では、1年間という単位で見ると、貯蓄額はどのくらい増やせているのでしょうか。㈱ジェーシービー(JCB)が公表した『キャッシュレスとデビットカード利用意向に関する実態調査2019』(全国の20~69歳の男女1000名対象、複数回答)を参照してみます。

本調査によれば、1年あたりの貯蓄増加額における全体の平均値は57万2000円。貯蓄増加額が「0円」と答えた人の割合は全体の39.8%に上っています。貯蓄しようと思っていても、なかなかできない人も少なくないことがわかりますね。

さらに「キャッシュレス派」と「現金派」ごとのデータを見てみると、1年間に貯められた金額はキャッシュレス派が現金派の2.4倍に達していることも判明。年間貯蓄額に大きな差が生じている実態がうかがえます。

また同調査では、「貯蓄の目標額」や「節約に対する意識」についても、キャッシュレス派と現金派とで温度差がある状況が浮き彫りに(表「新年度の貯蓄目標額の平均」「新年度の生活費削減目標額の平均」を参照)。

新年度の貯蓄目標額の平均(JCBの資料を参考に編集部作成)

新年度の生活費削減目標額の平均(JCBの資料を参考に編集部作成)

いずれも「現金派」の目標金額を「キャッシュレス派」が上回っています。

「金融リテラシー」を高めよう

貯蓄を増やすには、お金に関心を持つ姿勢が不可欠。キャッシュレス化に積極的な人は、お金の使い方や貯め方に対する関心が高く、金融リテラシー(お金に関する知識やスキルのこと)も高いと推測できます。

キャッシュレス化は国も積極的に推進しており、経済産業省が18年に公表した『キャッシュレス・ビジョン』では、25年までにキャッシュレス化を40%までに引き上げる方針が示されています。

「キャッシュレスを始めてみたいけれど、仕組みがわからない」「セキュリティが心配」と思う人もいるかもしれません。新しいサービスを使いこなすためには、十分な知識を身につける必要があります。面倒だからと何もしないでいるか、徹底的に調べてお得に利用していこうと思うかで、金融リテラシーにも差が生じてくると言えるでしょう。

お得な「ポイント還元制度」とは

キャッシュレス化をする大きなメリットのひとつが「ポイント還元制度」。これは対象店舗でキャッシュレス決済を行うと、原則として5%のポイント還元が受けられるというものです。コンビニなどのフランチャイズチェーン加盟店では2%が還元されます。

つまり、5%が還元されるショップで1万円の買い物をすると、500円分がポイントバック。
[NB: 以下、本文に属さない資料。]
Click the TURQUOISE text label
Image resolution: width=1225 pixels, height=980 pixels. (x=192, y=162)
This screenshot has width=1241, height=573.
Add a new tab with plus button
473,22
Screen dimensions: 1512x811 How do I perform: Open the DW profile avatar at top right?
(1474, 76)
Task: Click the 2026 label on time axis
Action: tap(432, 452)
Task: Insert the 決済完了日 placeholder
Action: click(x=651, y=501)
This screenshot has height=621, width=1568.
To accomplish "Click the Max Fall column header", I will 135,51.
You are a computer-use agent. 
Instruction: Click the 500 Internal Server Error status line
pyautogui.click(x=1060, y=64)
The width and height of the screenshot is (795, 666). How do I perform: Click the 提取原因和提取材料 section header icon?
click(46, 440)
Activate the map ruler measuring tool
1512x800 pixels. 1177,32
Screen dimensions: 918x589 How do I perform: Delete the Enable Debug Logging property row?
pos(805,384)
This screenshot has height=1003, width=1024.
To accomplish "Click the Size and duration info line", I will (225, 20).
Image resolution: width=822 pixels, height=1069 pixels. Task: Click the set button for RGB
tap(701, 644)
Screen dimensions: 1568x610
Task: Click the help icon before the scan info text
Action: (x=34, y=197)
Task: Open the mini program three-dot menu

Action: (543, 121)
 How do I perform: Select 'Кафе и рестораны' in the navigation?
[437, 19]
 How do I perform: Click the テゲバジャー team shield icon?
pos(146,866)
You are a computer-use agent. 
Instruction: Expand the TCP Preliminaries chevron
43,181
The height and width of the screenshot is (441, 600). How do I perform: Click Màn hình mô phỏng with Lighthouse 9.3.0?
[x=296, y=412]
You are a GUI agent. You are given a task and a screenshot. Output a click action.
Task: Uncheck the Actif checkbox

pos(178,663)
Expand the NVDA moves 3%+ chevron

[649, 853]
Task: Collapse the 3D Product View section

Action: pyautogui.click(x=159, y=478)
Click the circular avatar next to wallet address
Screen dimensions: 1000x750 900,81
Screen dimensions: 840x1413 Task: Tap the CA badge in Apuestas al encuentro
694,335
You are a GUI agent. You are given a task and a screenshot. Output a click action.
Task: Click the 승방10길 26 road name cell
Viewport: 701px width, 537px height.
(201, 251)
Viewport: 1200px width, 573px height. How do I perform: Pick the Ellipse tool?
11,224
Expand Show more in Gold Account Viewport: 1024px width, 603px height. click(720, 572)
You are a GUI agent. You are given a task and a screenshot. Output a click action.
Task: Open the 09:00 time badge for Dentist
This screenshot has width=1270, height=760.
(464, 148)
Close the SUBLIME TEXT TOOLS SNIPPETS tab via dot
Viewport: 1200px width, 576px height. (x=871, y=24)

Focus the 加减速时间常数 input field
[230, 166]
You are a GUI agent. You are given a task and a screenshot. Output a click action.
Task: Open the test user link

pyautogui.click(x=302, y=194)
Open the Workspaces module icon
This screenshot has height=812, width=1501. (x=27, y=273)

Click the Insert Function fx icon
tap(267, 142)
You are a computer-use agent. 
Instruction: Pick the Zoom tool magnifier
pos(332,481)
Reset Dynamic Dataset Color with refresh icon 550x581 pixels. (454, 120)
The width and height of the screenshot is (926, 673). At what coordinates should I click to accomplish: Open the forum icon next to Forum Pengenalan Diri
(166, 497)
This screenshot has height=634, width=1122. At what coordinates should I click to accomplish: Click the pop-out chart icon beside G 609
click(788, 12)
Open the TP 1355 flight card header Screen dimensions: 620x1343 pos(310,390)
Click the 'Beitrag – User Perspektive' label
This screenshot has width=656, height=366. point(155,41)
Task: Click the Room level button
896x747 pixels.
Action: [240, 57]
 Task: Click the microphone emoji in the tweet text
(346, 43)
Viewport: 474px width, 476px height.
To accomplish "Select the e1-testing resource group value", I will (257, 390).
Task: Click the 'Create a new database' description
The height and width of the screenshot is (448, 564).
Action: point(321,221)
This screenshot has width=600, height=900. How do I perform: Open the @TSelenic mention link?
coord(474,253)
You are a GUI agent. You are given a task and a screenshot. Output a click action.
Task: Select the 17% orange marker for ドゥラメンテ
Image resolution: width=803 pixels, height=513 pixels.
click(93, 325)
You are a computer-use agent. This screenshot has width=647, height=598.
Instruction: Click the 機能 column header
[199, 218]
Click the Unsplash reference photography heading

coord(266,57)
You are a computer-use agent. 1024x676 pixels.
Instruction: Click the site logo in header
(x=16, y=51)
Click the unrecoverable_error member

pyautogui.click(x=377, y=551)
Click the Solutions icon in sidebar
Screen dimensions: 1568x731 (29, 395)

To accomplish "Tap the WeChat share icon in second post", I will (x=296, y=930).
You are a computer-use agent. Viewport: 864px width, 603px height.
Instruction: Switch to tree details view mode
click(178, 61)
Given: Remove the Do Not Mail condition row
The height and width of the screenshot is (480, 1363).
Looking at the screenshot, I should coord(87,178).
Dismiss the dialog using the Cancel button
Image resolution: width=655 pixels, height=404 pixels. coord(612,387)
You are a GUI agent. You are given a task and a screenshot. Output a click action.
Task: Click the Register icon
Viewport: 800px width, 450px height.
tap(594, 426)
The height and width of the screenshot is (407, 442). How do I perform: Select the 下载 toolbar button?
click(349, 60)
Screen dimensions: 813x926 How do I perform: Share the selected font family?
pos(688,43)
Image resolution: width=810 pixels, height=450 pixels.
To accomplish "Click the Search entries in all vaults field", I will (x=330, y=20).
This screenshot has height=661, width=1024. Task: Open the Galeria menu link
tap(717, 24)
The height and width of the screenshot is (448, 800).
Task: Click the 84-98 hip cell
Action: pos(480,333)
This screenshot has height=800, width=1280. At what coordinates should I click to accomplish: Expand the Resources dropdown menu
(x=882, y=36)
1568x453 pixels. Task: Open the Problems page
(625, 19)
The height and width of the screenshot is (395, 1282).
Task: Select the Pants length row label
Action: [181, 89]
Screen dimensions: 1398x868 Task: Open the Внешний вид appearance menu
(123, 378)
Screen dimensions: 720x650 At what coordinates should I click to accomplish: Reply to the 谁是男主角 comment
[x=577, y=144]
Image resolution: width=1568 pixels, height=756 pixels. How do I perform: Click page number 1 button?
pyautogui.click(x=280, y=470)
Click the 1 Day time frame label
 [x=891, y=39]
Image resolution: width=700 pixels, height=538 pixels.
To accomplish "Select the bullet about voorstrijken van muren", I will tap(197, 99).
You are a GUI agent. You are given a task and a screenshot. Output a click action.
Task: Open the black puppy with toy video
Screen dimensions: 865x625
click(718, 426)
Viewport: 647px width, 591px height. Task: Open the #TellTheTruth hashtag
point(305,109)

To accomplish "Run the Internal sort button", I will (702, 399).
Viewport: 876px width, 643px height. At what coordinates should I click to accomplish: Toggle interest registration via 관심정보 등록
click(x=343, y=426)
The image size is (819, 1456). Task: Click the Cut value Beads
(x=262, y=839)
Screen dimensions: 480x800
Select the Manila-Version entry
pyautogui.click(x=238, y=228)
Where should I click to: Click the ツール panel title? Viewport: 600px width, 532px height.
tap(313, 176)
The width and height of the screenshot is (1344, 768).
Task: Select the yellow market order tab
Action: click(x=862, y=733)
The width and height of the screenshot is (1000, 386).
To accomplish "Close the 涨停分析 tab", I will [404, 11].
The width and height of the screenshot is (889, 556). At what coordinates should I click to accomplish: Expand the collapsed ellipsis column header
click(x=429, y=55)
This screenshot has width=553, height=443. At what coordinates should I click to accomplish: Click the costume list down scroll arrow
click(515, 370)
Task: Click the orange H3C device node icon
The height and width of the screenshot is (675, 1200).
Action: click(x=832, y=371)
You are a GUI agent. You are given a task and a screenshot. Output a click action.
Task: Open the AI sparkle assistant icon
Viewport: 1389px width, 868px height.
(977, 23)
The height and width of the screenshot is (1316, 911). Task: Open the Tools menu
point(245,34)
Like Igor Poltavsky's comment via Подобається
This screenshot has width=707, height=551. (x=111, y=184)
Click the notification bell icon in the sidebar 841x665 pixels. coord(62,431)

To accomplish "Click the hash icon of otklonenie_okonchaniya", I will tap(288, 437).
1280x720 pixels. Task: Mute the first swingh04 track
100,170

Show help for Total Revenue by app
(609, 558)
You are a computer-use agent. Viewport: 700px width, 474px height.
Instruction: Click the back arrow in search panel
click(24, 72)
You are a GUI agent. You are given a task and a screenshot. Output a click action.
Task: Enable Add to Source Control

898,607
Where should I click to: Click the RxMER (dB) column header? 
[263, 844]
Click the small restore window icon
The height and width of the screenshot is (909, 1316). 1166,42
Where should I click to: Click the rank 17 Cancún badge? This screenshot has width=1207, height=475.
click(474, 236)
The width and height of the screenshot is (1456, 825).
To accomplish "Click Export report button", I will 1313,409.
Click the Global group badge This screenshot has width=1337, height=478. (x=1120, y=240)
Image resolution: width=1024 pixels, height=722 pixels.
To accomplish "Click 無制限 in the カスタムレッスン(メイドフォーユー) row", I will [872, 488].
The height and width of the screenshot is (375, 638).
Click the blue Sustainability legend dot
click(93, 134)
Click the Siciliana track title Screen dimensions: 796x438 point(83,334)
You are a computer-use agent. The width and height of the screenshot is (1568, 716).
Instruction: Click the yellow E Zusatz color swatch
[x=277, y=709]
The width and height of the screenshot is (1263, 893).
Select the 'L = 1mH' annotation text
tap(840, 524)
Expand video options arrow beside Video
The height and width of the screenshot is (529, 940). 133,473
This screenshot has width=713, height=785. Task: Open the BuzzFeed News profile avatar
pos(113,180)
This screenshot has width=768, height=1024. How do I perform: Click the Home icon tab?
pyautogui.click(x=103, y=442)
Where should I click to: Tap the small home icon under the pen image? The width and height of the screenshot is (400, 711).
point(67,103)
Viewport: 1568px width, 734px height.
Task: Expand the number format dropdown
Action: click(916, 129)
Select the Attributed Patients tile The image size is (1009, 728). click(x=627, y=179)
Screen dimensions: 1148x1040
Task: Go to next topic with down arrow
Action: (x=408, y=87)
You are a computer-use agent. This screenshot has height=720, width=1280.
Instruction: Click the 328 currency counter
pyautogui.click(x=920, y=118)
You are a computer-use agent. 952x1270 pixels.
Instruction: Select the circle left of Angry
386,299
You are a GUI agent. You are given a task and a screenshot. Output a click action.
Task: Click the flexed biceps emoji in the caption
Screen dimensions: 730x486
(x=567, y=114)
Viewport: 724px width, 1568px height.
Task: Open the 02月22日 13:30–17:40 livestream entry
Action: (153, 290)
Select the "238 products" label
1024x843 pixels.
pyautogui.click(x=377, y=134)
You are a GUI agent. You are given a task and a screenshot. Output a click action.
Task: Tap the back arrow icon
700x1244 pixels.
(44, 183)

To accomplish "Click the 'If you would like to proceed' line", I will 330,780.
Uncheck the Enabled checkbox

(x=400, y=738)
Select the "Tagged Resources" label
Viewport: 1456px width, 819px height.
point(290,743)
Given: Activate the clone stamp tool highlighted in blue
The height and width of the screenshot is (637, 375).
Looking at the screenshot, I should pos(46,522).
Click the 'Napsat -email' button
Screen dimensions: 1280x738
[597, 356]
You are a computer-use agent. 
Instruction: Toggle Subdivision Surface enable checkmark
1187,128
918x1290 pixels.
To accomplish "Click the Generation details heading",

賢く利用すれば、消費税率アップ分の負担軽減が期待できます。

しかもこの制度は、9カ月間の期間限定。消費税率アップに伴う負担軽減を目的に、19年10月〜20年6月まで実施される予定ですので、制度開始と同時に始めるのが一番お得です。今のうちに、キャッシュレス決済についての知識を深めておくといいでしょう。